When I mentioned to a colleague a couple of days ago that Wilson is clearly the dirtiest player in the game today (and challenging Chris Pronger for the title of dirtiest player ever), he asked if I thought Wilson has surpassed Brad Marchand. My answer was, “Yes, for dangerously dirty play; but Marchand is still today’s most despicable player.”

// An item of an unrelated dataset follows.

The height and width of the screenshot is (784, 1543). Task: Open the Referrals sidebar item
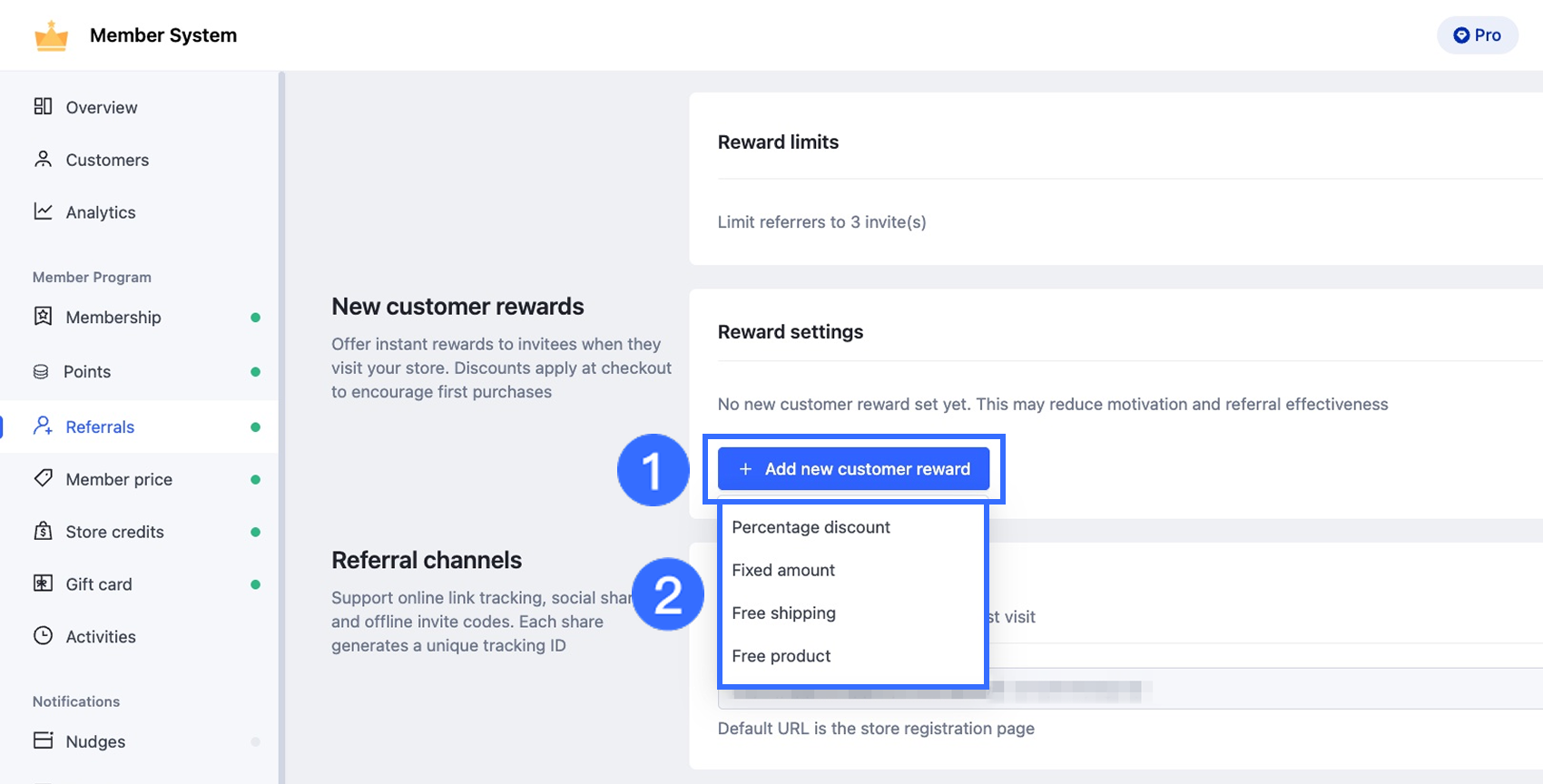coord(100,426)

Then There’s Trudeau and Goodale
While on the subject of punishment inappropriateness, this week also saw Prime Minister Justin Trudeau and Public Safety Minister Ralph Goodale take a disingenuous stand regarding the decisions of Corrections Canada to remove two outrageous killers from behind bars, one to what’s been described as a near-luxury “indigenous healing lodge,” and another to a psychiatric hospital that provides many amenities
Child torturer, sex offender, and vicious killer, Terri-Lynne McClintock, is ensconced in the indigenous lodge, even though it seems that all her “indigenous” blood would be lost through a paper cut; and, furthermore, she has served only about a third of the twenty-five years before she even becomes eligible for parole. The other is serial-killer nurse Elizabeth Wettlaufer, who murdered eight healthy seniors, and who has served even less time behind bars than McClintock.
The disingenuousness is that both Goodale, the minister in charge of Corrections Canada, and Trudeau, Goodale’s boss, both said that they can’t do anything about it. If that’s really the case then some laws need to be changed. How can unelected bureaucrats be ultimately in charge of pubic safety? And even if it is the case, Goodale clearly has the power to fire his wrong-headed employees who made these decisions; and Trudeau has the power to order him to do so.
Follow-up
Since posting my article “The Genesis Of Thought For The Day” two weeks ago, I’ve had inquiries about whether I’ve written an autobiography. Well, sort of. Four years ago I published a career autobiography titled “Memoirs of a Grade Ten Drop-out,” which is still available on Amazon.